Pope Francis has defended his public silence over the plight of Rohingya Muslim refugees during his visit to Myanmar.
He urged respect for “each ethnicity and its identity” during a speech in the southeast Asian country, but stopped short of making specific reference to what the UN has labelled “a textbook campaign of ethnic cleansing”, with more than 620,000 Rohingya having fled Myanmar’s Rakhine state amid a military crackdown in recent months.
The pontiff waited until he was in Bangladesh on Friday before even mentioning the persecuted Muslims by name.
However, he told reporters aboard the papal plane on Saturday that he was confident his message had been heard during private meetings with Myanmar’s leader Aung San Suu Kyi and military chief Min Aung Hlaing.
He said: “It’s true I didn’t have the pleasure of slamming the door in their face publicly with a denunciation. But I had the satisfaction of dialogue, and letting the other side dialogue, and in this way the message arrived.

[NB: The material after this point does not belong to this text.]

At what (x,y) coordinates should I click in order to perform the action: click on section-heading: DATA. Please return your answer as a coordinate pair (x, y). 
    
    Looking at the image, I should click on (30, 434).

“I didn’t negotiate the truth, I did it in such a way that he understood that it’s not viable to redo today the way things were done in the past. It was a good meeting. Civilised. And even there, the message arrived.”

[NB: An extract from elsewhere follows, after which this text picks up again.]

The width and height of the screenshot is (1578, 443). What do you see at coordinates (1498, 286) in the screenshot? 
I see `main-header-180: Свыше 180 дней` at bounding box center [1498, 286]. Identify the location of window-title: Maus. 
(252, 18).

Following talks with the Pope, Ms Suu Kyi referred to the Rohingya crisis as “the situation in the Rakhine state” which had “captured the attention of the world”.

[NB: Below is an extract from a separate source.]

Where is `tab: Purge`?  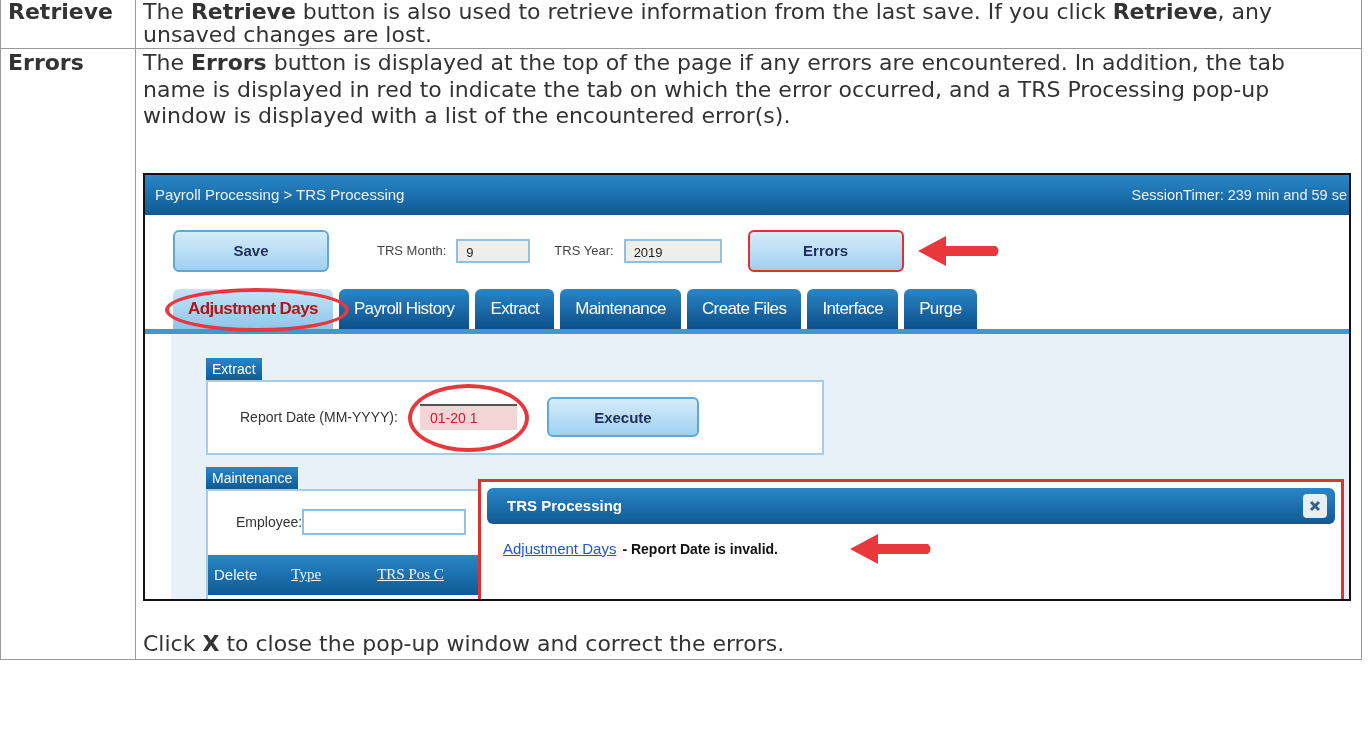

She has received international condemnation for a failure to speak out over Asia’s worst refugee crisis in decades, but the pontiff appeared to have sympathy for her position, as the Nobel Peace Prize winner has no power over the generals her government shares power with.
As it undergoes a political transition following decades of military dictatorship, the Pope said it was possible that Myanmar would make “two steps forward, one step back” as it progressed.
“The possibilities have to be viewed through this optic,” he added of the country, formerly known as Burma.
Last month Sky News broadcast the first independent evidence from Myanmar’s Rakhine State, laying bare the shocking deprivation and desperation among the thousands of stranded Rohingya.
Some of those who managed to make it to Bangladesh were able to meet the Pope in Dhaka during his Friday visit, during which he shed a tear as he heard their stories and pronounced their name publicly for the first time.